Por Germán Ayala Osorio
El nombramiento de Paola Holguín como ministra de Cultura es coherente con el proyecto político del primer presidente therian del país. Punto para Abelardo. Veamos. Quienes esperaban en esa cartera a una mujer con experiencia en el sector, leída y con reconocidos procesos de formación académica y visos de intelectual se quedaron con los crespos hechos pues el perfil de Holguín se ajusta perfectamente a la línea ético-ideológica trazada por el inquilino de la Casa de Nariño (¿O de Nari?) que se identifica con un tigre. Sobre este último asunto señalo que el nicho ecológico de ese particular felino está fundado en su carácter depredador.
Quizás por ello, y en términos
prácticos, Holguín, la hija de Frank Holguín, el testaferro
de Pablo Escobar estaría habilitada para evitar la consolidación de las prácticas culturales de los grupos étnicos cercanos a
la vida comunitaria, al progresismo y a la izquierda. Más claro: Holguín llega
a la cartera de cultura para debilitar procesos de consolidación cultural
comunitaria. Al final, la hija de Frank fungiría como una especie de “depredadora
cultural” de lo diverso y plural. ¡Firmes por la hegemonía cultural!

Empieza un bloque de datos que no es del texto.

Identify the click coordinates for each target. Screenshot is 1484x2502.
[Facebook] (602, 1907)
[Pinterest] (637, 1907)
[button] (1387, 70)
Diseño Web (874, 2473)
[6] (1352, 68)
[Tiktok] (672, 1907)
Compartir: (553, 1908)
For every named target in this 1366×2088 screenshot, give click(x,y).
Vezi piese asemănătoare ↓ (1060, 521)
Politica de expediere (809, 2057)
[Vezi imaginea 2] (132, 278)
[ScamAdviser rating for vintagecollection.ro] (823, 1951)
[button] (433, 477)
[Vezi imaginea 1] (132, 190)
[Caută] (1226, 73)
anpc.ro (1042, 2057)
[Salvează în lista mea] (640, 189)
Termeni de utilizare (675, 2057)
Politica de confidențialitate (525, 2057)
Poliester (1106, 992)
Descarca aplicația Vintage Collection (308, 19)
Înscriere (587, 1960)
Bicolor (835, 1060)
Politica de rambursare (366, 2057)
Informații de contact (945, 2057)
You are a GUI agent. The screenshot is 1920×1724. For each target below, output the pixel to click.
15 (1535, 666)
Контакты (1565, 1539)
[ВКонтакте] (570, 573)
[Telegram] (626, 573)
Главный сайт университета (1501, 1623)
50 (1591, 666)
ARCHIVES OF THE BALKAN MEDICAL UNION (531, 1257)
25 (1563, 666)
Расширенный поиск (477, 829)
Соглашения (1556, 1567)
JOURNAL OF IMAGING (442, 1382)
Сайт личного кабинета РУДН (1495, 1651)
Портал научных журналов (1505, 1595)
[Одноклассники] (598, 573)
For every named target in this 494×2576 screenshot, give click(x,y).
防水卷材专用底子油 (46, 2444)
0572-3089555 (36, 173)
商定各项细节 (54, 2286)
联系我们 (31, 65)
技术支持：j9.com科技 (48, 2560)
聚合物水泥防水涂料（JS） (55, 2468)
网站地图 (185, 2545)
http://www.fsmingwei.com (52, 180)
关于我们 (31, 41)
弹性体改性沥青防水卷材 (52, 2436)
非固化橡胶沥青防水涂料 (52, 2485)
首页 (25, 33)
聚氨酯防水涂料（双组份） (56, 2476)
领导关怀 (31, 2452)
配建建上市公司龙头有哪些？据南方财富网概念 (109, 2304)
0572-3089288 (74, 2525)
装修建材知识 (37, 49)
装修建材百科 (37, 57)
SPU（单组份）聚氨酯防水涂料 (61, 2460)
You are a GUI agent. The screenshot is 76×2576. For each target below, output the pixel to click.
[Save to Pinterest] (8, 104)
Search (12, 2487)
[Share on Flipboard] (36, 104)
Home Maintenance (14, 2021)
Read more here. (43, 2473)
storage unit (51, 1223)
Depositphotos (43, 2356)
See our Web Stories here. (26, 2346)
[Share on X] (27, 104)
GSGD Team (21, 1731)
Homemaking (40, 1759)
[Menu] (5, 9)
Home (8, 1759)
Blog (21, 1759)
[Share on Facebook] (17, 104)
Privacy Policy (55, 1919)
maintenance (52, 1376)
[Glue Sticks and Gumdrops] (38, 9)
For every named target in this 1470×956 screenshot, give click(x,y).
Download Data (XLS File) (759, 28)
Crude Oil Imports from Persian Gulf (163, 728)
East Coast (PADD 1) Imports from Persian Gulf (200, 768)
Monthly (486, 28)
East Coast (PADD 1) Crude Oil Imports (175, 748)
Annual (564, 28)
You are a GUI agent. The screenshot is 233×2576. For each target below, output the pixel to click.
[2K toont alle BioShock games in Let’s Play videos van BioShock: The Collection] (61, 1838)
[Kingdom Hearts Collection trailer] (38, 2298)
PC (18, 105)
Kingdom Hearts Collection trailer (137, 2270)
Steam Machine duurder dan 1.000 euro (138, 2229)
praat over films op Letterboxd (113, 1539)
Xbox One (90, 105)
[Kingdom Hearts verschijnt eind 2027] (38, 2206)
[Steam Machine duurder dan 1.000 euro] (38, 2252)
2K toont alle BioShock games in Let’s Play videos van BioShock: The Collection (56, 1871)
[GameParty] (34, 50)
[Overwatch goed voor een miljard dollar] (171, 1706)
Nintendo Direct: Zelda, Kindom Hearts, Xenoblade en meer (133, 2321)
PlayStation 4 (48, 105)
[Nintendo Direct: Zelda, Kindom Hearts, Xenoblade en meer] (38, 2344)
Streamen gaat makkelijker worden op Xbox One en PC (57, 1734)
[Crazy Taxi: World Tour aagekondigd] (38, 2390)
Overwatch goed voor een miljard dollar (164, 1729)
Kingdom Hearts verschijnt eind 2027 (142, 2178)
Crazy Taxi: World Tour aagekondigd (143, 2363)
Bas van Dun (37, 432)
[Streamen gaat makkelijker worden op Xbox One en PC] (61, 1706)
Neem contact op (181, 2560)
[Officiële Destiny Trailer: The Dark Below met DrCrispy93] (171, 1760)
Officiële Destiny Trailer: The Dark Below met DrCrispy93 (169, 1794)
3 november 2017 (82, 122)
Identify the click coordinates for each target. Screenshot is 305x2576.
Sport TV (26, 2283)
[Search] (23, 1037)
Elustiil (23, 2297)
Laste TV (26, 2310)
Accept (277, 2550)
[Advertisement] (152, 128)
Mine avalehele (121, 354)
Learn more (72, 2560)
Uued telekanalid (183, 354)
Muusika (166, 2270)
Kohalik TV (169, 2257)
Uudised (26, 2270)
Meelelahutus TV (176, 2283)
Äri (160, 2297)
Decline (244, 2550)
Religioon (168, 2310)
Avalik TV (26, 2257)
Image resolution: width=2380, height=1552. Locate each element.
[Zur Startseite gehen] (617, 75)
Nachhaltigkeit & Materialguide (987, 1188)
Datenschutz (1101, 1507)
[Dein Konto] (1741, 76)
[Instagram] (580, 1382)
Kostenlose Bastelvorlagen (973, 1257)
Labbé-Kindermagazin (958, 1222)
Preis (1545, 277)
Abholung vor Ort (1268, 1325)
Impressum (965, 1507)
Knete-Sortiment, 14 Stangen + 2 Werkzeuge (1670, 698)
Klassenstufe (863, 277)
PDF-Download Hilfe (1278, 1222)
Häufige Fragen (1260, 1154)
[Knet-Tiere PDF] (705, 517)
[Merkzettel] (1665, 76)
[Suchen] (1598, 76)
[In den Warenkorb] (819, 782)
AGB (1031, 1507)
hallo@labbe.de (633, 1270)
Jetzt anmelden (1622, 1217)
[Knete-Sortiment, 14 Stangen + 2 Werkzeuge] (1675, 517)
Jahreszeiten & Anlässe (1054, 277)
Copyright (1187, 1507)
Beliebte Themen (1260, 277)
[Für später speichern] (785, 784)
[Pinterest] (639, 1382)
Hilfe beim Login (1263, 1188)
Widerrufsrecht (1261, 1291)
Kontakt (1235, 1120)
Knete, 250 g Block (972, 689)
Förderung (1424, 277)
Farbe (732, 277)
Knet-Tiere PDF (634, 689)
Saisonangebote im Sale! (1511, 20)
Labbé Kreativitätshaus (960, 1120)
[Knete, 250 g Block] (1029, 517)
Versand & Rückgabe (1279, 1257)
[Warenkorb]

Recordemos que Abelardo viene hablando de "guerra cultural" y "contrarrevolución cultural", conceptos que hacen parte de la narrativa anti progresismo que viene naturalizando con la ayuda de las empresas mediáticas que en el pasado fueron uribistas y ahora son abelardistas. Con la llegada de Holguín el país podría acercarse a los hechos narrados en la novela 1984 de George Orwell. El Gran Hermano vigila, aculturiza, desprecia y destripa. Hacia allá puede ir el país.
La línea pintada por el therian
es clara: el regreso al pasado, al conservadurismo,
dogmatismo, al control ideológico y finalmente a la imposición de la cultura
dominante: “blanca, latifundista, precapitalista, rentista, traqueta, negrera y
esclavista”. A lo mejor Holguín, la hija del señalado testaferro del asesino
serial y mafioso Pablo Escobar, logra poner en marcha el panóptico cultural que
necesita esa “patria
milagro” en la que no tienen cabida la pluralidad ideológica y cultural.
Paola Holguín, promotora de los “Paolos[1]”- no confundir con los Pepes, por favor-,
podría ser la ministra que mejor representa al therian de la casa de gobierno:
no hila, como De la Espriella, un discurso medianamente coherente y cohesionado.
Su pobreza cultural (discursiva) es incontrastable y al parecer, inconsciente.
El mayor logro de la goda ministra de cultura es haber adorado al expresidente,
expresidiario y congresista Álvaro Uribe Vélez. No tiene nada más que mostrar.
Holguín es la ficha perfecta para
poner en marcha la idea de generar actividades tendientes a unificar y homogeneizar
la cultura. Algo así como el pensamiento único o el unanimismo ideológico
elevado a la categoría ministerial. ¿Paola Holguín se atreverá a “patear a ese perro muerto”
llamado Ministerio de las Culturas, las Artes y Saberes con el que el gobierno
saliente intentó darle voces a la diversidad?
Con todo y su voz “chillona”,
Paola Holguín representa la negación del pensamiento crítico que acompaña a las
disímiles prácticas culturas en un país que desdice de sus propios procesos de
mestizaje, lo que explica el clasismo, el racismo y la aporofobia que alimenta De
la Espriella. Y, por último, la designación de Holguín manda un mensaje
ético-político a los sectores de poder económico y político mafioso de Antioquia,
tierra de donde es oriunda la “inculta” ministra de la cultura. Una forma de
legitimar la “cultura mafiosa” que se naturalizó en Medellín y sus alrededores.
La alborada es el ejemplo más visible de la permanencia de esa “cultura” que
une a los millones que votaron por el therian.
[1] “Los Paolos' fue el movimiento uribista que promovió
la valla publicitaria que cuestiona la Jurisdicción Especial para la Paz (JEP),
en la que se pregunta "Tú, ¿de qué lado estás?" Y da dos opciones de
respuesta: "Victimas – No JEP" o “Victimarios – JEP".